Sunday 9 August 2009

Respecting the dead

And so Harry Patch was lied to rest almost 100 years after so many of his comrades. The last Tommy, he survived a terrible war and spent much of his life after his days in the trenches speaking out for peace, calling for disputes to be resolved through reconciliation. It is important that we remember him and the sacrifices made by the Lost Generation and by the men and women who have died in subsequent conflicts across the world. But I don't believe I can be the only person who was disturbed by the number of people who turned out to watch his funeral. I have real doubts that the people who crowded outside Wells Cathedral did so out of respect or in remembrance of fallen heroes. I have a terrible suspicion that they, or at least many of them, were funeral tourists. It is a phenomenon which I have been observing for some time. The first obvious incidence was the funeral of Princess Diana, but more recently we saw it at the death of Jade Goody.
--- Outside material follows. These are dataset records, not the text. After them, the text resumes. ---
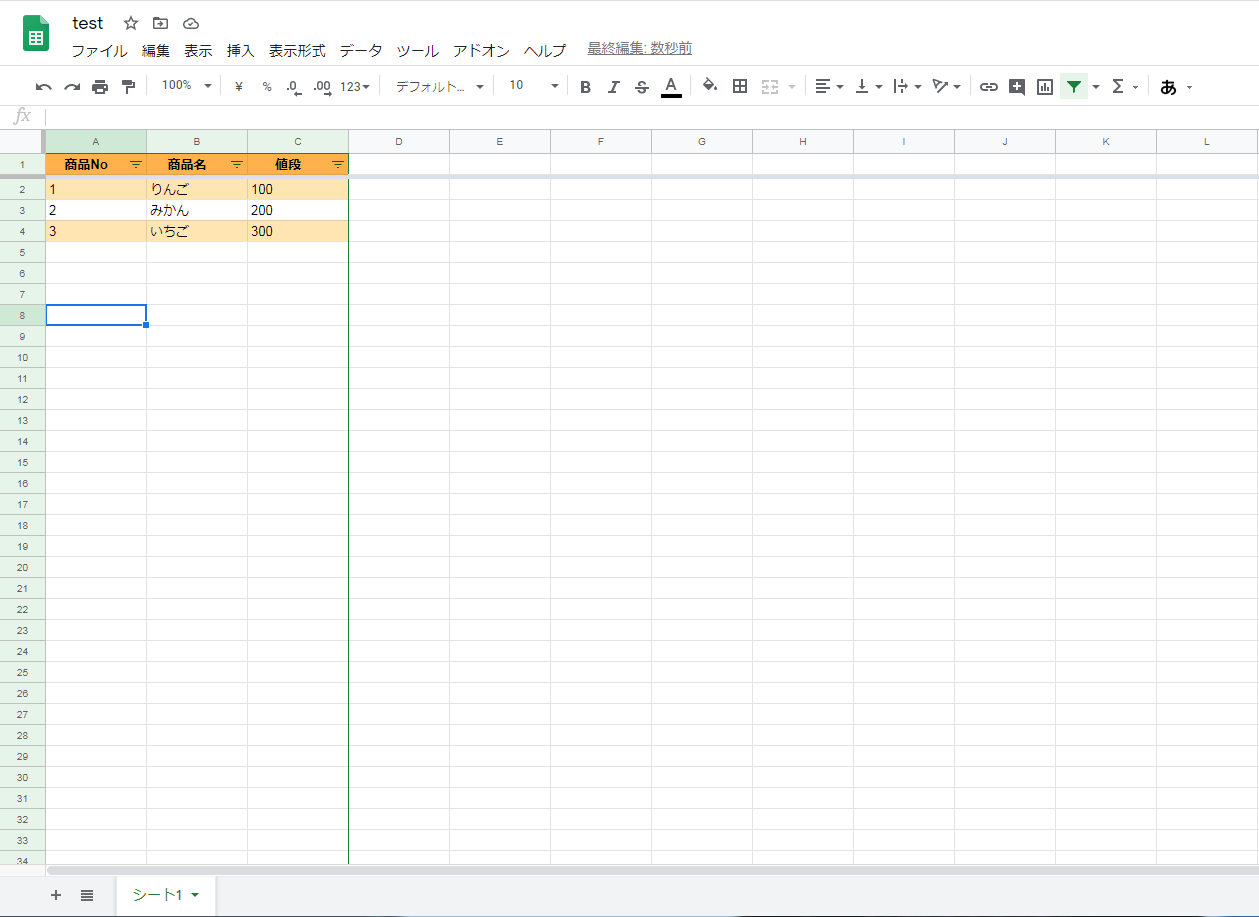Open the 123 number format dropdown
The height and width of the screenshot is (917, 1259).
pyautogui.click(x=355, y=86)
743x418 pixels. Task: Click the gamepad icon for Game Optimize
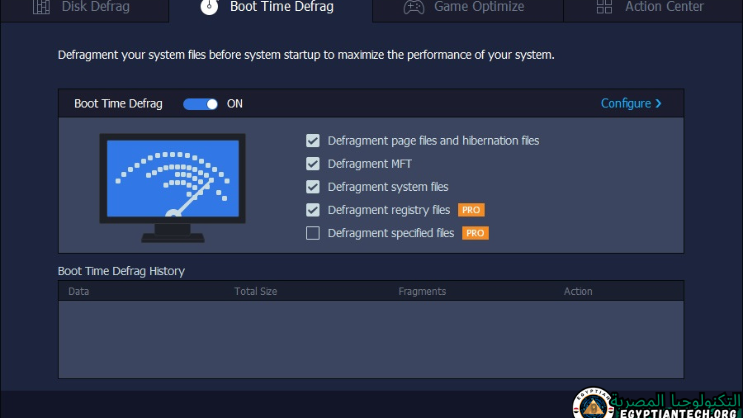click(x=412, y=7)
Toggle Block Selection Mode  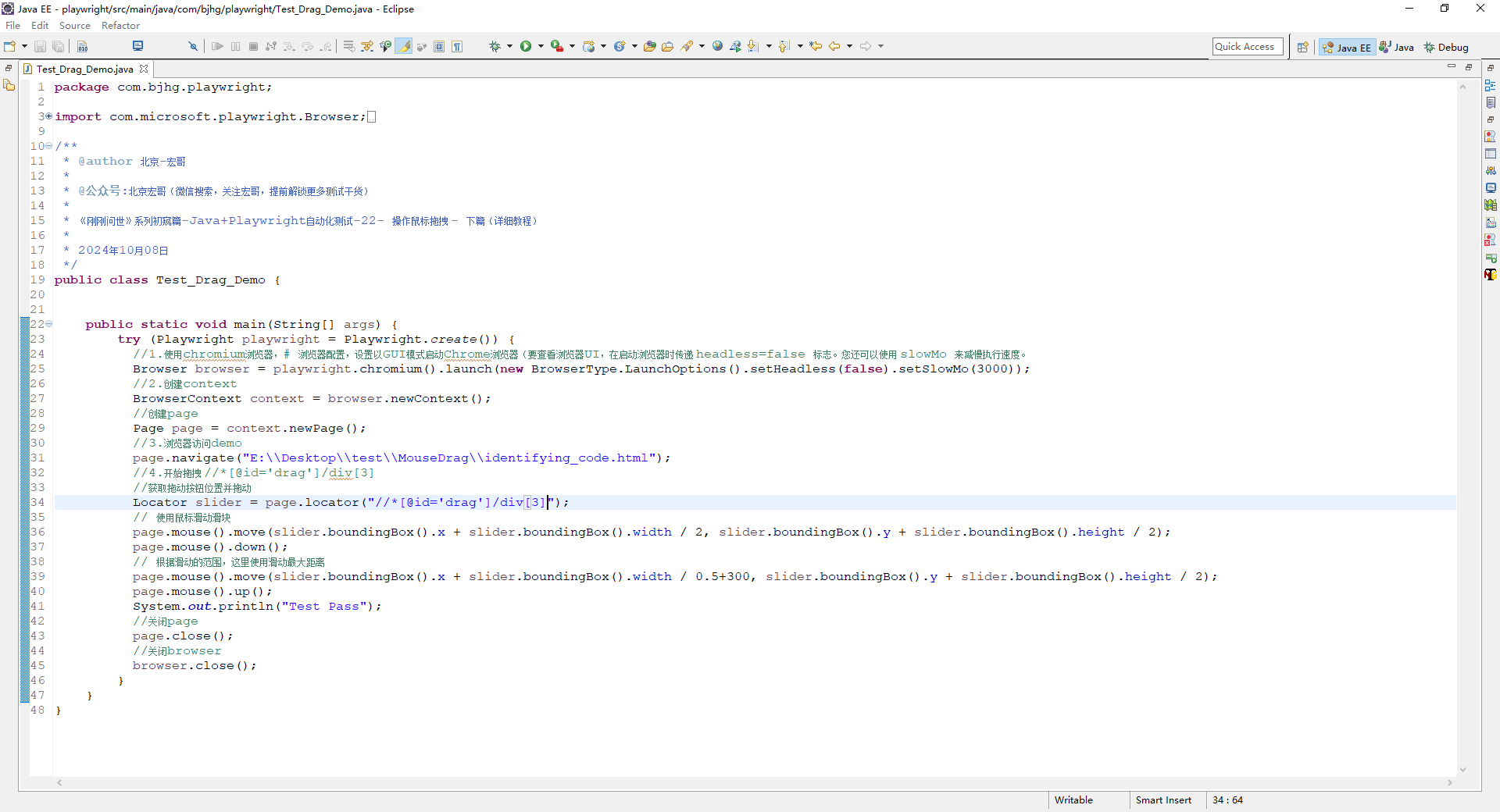(x=439, y=47)

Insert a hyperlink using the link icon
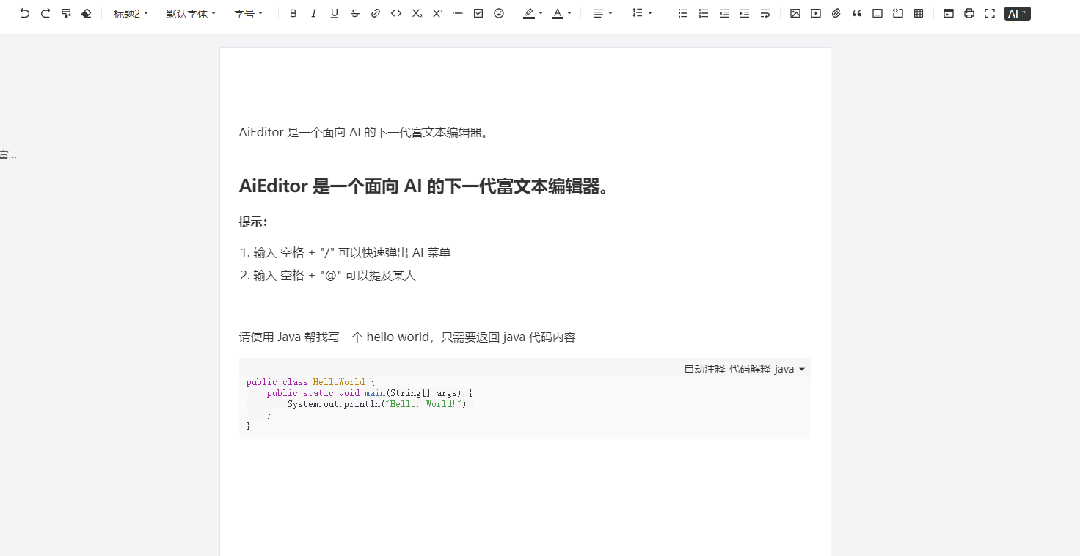(x=376, y=14)
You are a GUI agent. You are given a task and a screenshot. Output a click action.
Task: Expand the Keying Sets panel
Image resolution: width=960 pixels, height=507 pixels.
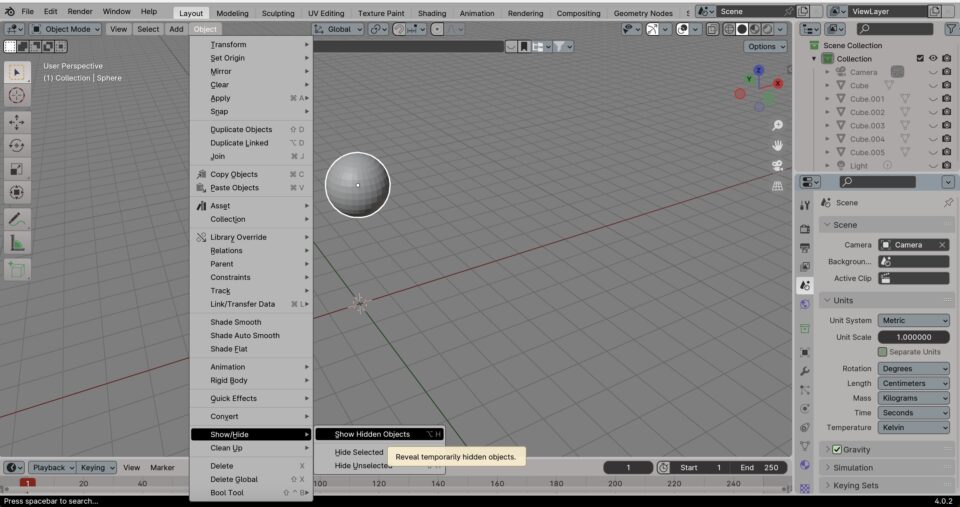[855, 485]
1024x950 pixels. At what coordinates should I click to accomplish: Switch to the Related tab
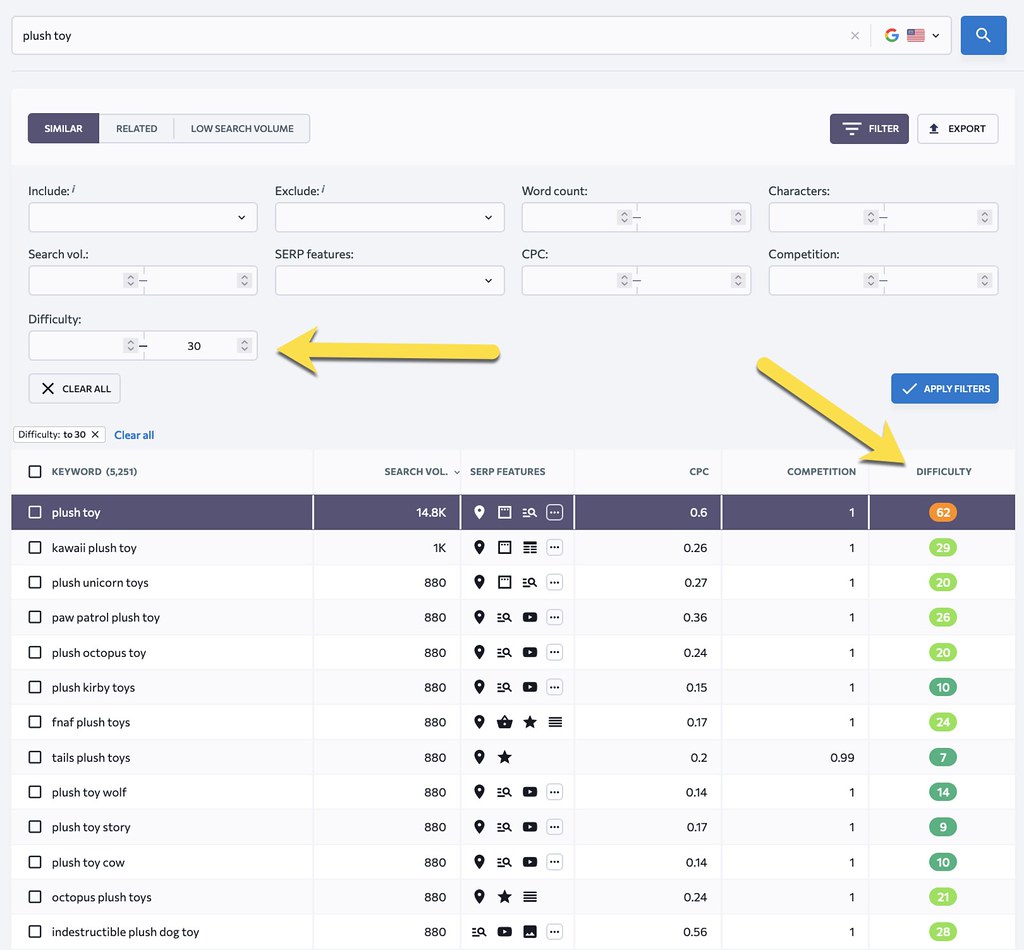136,129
And in the last few weeks, this mawkish behaviour has been infecting the streets of Wootten Bassett where the simple gesture of respect to service personnel killed abroad made by locals has been tarnished by tourists who come to gawp at the corteges. I know I shouldn't be surprised, I am disturbed by it and wish, like so many things, it would stop. Let's respect the dead, not send picture messages from outside funeral.